In a political marketing sense, the ‘strong and stable’ message was well suited to building a Thatcher-like personal brand. However, to gain traction in the wider populace, the product, in this case Theresa May, had to some extent live up to the image being created. This can be thought of as brand credibility. Steve Hilton, David Cameron’s former director of strategy, appeared on Fox News stating the election was meant to be the ‘Brexit election’, but instead it became a referendum on May’s ability to lead.

The strength of May’s leadership came into question early on in the campaign following her awkward U-turns on policy and manifesto commitments. Furthermore, in terms of credibility, her apparent ineptitude in communicating convincingly via twenty-first century media was perhaps more important to the overall campaign narrative. It became a theme of media analysis and critique. For example, Michael Crick (Channel 4 News) broadcast an entire feature questioning the Conservative’s overly cautious media management, which, like the calling of the snap election, ultimately seems to have backfired. Engagement, credibility and trust can be closely related factors in this interactive age.

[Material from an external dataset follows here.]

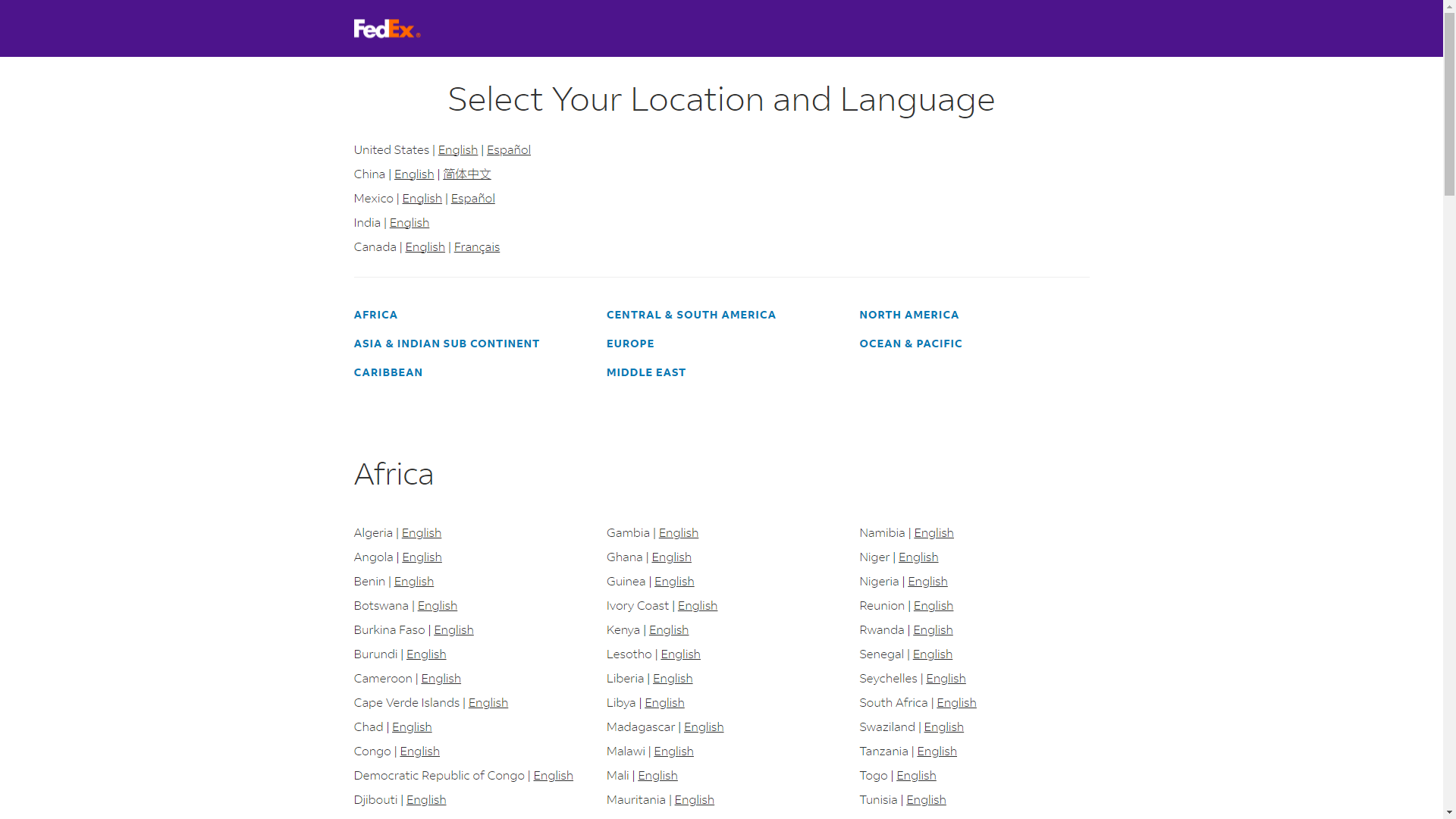The height and width of the screenshot is (819, 1456).
Task: Select English for Algeria
Action: [x=421, y=532]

In keeping with this theme, May’s credibility as a strong and stable leader took a nosedive when media headlines and narratives became dominated by the Prime Minister’s refusal to take part in any televised debates. May’s notable absence left a silence that spoke volumes. In contrast to and at odds with an image of a strong and stable premier, May inadvertently communicated to the electorate that, in actuality, she was much more timid, unconfident and weak than she wanted voters to believe. Therefore, from the outset, the central campaign message became an oxymoron that could be flipped by opponents of the Conservative Party to undermine the Prime Minister’s credibility. Furthermore, the overuse and repetitiveness of the phrase ‘strong and stable’ morphed into anti-Tory media witticism both on- and off- line, which appears to have spread virally via people power through grassroots uses of social media. Rachel Gibson refers to this type of activity as ‘citizen-initiated campaigning’.

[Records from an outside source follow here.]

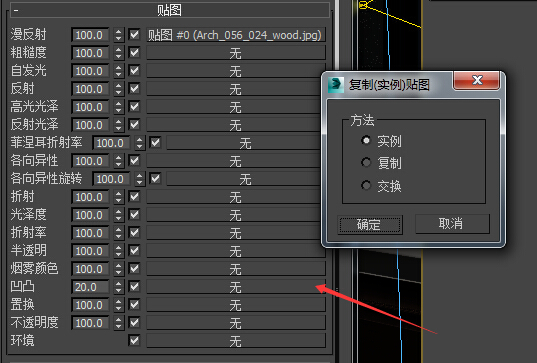Image resolution: width=537 pixels, height=363 pixels.
Task: Choose the 交换 method option
Action: point(366,185)
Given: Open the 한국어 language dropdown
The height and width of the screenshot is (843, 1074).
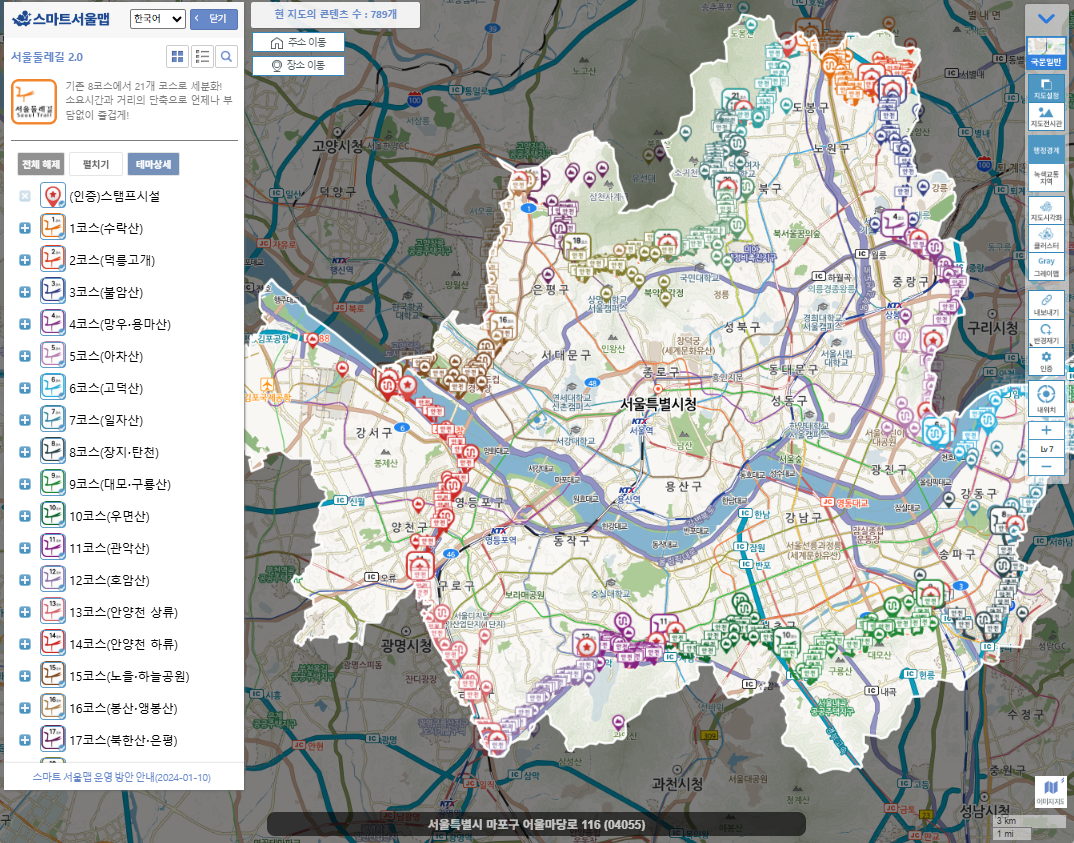Looking at the screenshot, I should [158, 19].
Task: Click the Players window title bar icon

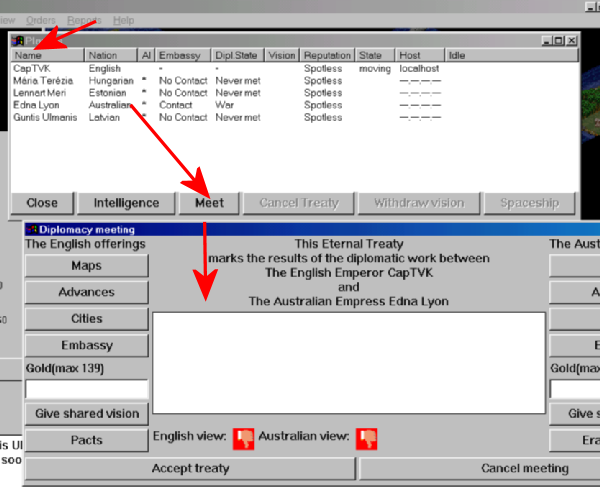Action: pyautogui.click(x=18, y=41)
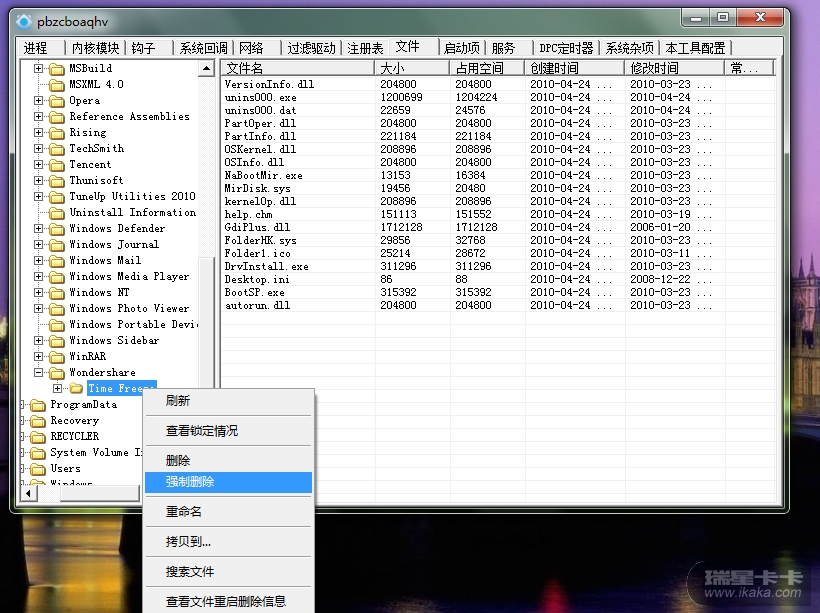Click the app icon in title bar
Viewport: 820px width, 613px height.
tap(24, 19)
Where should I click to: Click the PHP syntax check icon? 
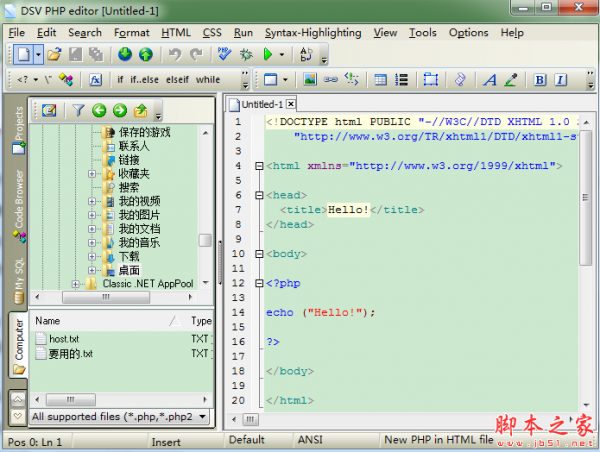(225, 54)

Anti-Conservative citizen-initiative campaigning seems to have played a significant role in the 2017 campaign insofar as, in this politically charged post-Brexit context, many personal social media pages, which would have perhaps otherwise remained personal in an election period, sprung into political action. Early indications suggest this was largely due to younger sections of the electorate, large numbers of whom are thought to have been inspired by Corbyn, becoming politically active. This did not escape the attention of political commentators, some of whom suggested in this election social media activity replaced the role of the tabloids in shaping the political mood (BBC Radio 4).

Pierre Bourdieu described elections as a ‘sublimated form of civil war’. In the post-Brexit context it seems the UK has split into two camps that have been at war for at least the last year. However, the outcome of the 2017 election seems to have been most impacted by the Conservative’s lacklustre campaign. Sun Tsu’s ‘Art of War’ famously advises never to underestimate your opponent. If the Conservatives’ unpreparedness in terms of policies, presentation and communication of message is anything to go by, bearing in mind the Tories held all the cards and advantages of being the governing party calling a snap election, it seems the party underestimated its opponent in Jeremy Corbyn and ultimately overestimated Theresa May’s strength as a leader.

The resultant outcome of May’s seemingly weak and wobbly leadership, three days after the election, is somewhat summed up by the most influential Tory Party blog, ConservativeHome, stating: ‘Conservative MPs do not believe that May can lead them into the next election. Nor, reluctantly, do we.’